From niche to prime time: How seL4 changed a research community
Speaker: Gernot Heiser – Sydney, NSW, AustraliaTopic(s): Software Engineering and Programming
Abstract
Operating system (OS) microkernels had been around since the 1970s, and were popular in the '80, just to become highly unfashionable in the '90s resulting from poor performance and deployment debacles. The early L4 microkernels of the mid-'90s demonstrated that good performance was possible with good design, but they remained a niche research topic (although commercially deployed in critical systems, especially avionics).
Similarly, formal verification, i.e. correctness proofs, of program code looked promising in the early '90s, but failed to deliver on more than toy problems. As a result, it made little impact, especially in the systems space, with virtually no verification results published in the top venues.
This all changed when we provided a machine-checked proof of the correct implementation of the seL4 microkernel, the first ever OS kernel with such a proof. seL4 was specifically designed not to be a toy, but for real-world deployment, which required competitive performance. And it had to be written from scratch, to make verification feasible.

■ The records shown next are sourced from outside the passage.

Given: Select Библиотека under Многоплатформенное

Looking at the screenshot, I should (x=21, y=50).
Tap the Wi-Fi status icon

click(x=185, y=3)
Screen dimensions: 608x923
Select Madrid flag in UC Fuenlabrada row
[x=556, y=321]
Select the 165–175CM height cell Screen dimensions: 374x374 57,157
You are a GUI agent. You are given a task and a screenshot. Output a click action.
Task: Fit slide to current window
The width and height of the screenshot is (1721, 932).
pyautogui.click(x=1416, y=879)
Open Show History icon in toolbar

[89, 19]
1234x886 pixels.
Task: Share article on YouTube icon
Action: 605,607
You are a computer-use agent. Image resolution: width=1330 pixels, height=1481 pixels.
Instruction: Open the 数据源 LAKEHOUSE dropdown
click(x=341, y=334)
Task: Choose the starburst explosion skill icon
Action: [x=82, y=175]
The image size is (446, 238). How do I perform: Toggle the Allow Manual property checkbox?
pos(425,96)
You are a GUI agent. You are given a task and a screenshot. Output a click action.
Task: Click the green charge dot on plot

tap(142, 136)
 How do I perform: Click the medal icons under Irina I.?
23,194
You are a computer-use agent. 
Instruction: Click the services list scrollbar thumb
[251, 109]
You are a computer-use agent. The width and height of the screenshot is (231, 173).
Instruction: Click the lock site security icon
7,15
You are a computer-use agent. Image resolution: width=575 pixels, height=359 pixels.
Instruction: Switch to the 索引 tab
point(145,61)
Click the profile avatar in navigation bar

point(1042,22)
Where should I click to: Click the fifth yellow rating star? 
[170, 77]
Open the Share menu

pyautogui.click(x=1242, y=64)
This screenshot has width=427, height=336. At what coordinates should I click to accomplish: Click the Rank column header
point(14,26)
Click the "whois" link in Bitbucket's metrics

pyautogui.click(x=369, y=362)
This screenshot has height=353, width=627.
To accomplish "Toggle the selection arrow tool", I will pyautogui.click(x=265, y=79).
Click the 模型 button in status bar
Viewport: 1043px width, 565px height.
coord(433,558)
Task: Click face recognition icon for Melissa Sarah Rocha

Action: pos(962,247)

The effect of the work was a dramatic change in attitude to formal methods first in the research community, and with some delay government and industry. The top systems conferences now regularly have multiple verification sessions, government organisations, such as DARPA, as well as corporations such as Apple, Amazon and Facebook, are massively re-investing in formal verification. And SIGOPS recognised the work and its impact with a Hall of Fame Award in 2019.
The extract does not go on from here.